Researchers have developed a clinical tool based on standard PET/CT imaging that could help cardiologists identify patients at high risk for heart attack and stroke, according to a study published online December 19 in the Journal of Nuclear Cardiology.
A group from Intermountain Medical Center Heart Institute in Salt Lake City, Utah, developed a PET/CT risk score to estimate the 90-day and one-year risk for patients for major adverse cardiac events (MACE) and revascularization. The tool proved highly predictive when tested and could help cardiologists improve patient outcomes, according to the team.
"As the overall health risk for a patient is important, using these risk scores might flag additional concerns for the cardiologist and perhaps drive additional assessment, treatment, and care," wrote corresponding author Stacey Knight, PhD.
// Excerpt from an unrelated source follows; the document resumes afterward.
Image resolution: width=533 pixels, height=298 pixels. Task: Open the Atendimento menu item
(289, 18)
Approximately 3.8 million patients undergo cardiac stress testing in the U.S. each year. Up to 15% of these tests result in false-negative results, with a significant percentage of these misdiagnosed patients subsequently experiencing major adverse cardiac events, including heart attack and death, the authors wrote.
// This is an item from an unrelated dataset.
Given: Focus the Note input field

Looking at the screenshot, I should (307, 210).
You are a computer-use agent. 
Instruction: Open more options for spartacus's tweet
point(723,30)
Cardiac PET/CT may reduce these misdiagnoses by providing higher image quality, according to the authors. Moreover, while PET has been around for decades, clinical use of cardiac PET/CT has been relatively limited, partly due to the steep learning curve involved in interpreting complex or ambiguous cases, the authors wrote.
In this study, the group gathered results from 11,552 patients who underwent PET/CT scans between 2015 to 2017 at their medical center. The patients were on average 65 years old, half were male, and a quarter had a prior heart attack or revascularization. The study authors culled imaging and clinical metrics such as ischemic burden (metrics on blood flow restrictions), coronary artery calcium, coronary flow reserve, smoking, and inpatient status to develop the model.
They then tested the model for estimating risk scores in patients in a separate set of PET/CT scans from 5,049 patients. They compared MACE-Revasc risk scores to risk based on conventional ischemic burden alone and the interpreting cardiologist's assessment of risk as documented in the official clinical interpretation of the scans.
The PET/CT 90-day MACE-Revasc risk score trended toward outperforming ischemic burden alone. The PET/CT one-year MACE-Revasc score was better than the use of ischemic burden alone, and both PET/CT MACE-Revasc risk scores outperformed risk prediction by cardiologists, according to the findings.
The results are promising and warrant validation in a different patient population, the researchers suggested.
"The use of these simple PET/CT MACE-Revasc risk scores in an external patient population should be examined as well as the determination of the value of their use in a clinical setting," the team concluded.